Despite this being her debut, Cho Hyun-hoon decided to implement an intricate and rather unusual narrative, where the story moves in circles, the surrealism is permeating, and the borders between reality and fantasy are extremely thin. Regarding the last aspect, she makes clear from the beginning that So-hyeon, according to her own words, is a liar from birth, and thus, since the story is actually narrated by her, we are never sure what is reality and what a figment of her imagination. By the end of the film, my sentiment was that the first family, the good one, was not real, but just a thought So-hyeon kept in order to avoid thinking of the hardship of her actual family, and the cruelty of the dad. One can never be sure though.
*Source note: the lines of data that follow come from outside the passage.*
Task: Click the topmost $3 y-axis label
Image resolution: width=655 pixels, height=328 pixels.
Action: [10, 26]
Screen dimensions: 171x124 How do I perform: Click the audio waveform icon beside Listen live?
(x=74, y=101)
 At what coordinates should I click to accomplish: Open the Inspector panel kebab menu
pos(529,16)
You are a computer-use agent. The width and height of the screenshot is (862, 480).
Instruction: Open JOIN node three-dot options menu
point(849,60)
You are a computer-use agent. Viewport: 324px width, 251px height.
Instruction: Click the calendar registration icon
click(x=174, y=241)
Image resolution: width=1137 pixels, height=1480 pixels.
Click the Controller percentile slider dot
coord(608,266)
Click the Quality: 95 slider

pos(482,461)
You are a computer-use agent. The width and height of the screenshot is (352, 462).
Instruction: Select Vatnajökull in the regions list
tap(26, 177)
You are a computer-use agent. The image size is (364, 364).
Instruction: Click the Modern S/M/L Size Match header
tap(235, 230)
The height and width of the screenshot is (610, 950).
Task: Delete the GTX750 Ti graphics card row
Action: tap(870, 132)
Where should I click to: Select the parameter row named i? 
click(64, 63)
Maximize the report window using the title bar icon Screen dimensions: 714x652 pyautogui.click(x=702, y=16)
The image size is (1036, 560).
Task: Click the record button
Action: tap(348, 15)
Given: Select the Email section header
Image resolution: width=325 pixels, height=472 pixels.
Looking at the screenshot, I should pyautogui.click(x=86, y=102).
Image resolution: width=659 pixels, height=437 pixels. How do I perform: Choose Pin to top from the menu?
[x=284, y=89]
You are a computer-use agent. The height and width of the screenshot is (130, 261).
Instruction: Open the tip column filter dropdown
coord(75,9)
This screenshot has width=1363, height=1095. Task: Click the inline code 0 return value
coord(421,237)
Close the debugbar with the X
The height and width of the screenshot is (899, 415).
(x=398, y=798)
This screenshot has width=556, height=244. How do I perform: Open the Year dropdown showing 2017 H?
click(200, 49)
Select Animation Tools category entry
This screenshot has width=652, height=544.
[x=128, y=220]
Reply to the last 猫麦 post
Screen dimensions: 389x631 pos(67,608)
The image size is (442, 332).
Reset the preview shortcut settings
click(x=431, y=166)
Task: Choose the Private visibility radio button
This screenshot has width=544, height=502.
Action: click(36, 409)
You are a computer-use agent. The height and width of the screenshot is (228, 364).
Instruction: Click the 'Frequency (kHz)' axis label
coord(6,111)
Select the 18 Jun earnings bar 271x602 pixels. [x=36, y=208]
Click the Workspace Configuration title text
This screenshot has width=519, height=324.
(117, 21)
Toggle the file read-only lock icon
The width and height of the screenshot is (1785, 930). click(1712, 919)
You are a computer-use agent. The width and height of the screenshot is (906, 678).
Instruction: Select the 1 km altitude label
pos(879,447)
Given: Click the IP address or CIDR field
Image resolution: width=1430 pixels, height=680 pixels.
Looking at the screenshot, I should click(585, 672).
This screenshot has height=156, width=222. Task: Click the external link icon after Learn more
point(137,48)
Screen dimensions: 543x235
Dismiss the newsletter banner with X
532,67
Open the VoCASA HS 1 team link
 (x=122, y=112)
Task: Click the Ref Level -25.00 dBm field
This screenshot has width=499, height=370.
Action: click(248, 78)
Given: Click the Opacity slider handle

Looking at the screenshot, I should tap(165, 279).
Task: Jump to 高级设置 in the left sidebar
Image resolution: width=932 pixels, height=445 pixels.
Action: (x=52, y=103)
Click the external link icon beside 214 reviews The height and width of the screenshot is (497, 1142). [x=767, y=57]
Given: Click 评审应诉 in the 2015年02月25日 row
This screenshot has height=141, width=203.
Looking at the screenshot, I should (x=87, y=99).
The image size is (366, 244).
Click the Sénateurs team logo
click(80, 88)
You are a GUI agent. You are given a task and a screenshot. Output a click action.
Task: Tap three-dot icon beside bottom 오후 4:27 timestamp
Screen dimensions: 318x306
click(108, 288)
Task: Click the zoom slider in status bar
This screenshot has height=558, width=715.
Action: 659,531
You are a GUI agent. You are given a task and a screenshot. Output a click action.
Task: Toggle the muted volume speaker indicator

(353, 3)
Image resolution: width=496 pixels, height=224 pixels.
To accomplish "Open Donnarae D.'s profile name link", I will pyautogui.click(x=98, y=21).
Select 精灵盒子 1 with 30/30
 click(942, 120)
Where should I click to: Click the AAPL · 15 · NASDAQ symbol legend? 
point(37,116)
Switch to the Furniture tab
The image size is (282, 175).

The sense of surrealism is heightened by the fact that the reason all these youths are living together in one house is never revealed, neither the whereabouts of their parents. There is only one scene they are actually mentioned, when "dad" talks about his, in a rather traumatic story. In that fashion, Cho Hyun-hoon, although evidently speaking about the consequences of loneliness and solitude on young people, seems not to care about presenting the reasons that lead to this problem.
The film retains a distinctively indie feeling, which is implemented by the dreamy, subtle (as indicated by all but one scenes where there is violence), but relatively fast pace and the few dialogues. Considering the type of narrative and the permeating surrealism of the movie, Sanja Sturna's editing is absolutely fitting, but does not do much to ease the confusion the story produces. Cho Young-jik retains the radically different atmospheres of the two families, with the one where Jane is in charge being filled with color, and the one where dad is, being bleak and somewhat gloomy. This difference is particularly visible in the burial scenes, with Jane's being rather motley and the other ones very unimpressive.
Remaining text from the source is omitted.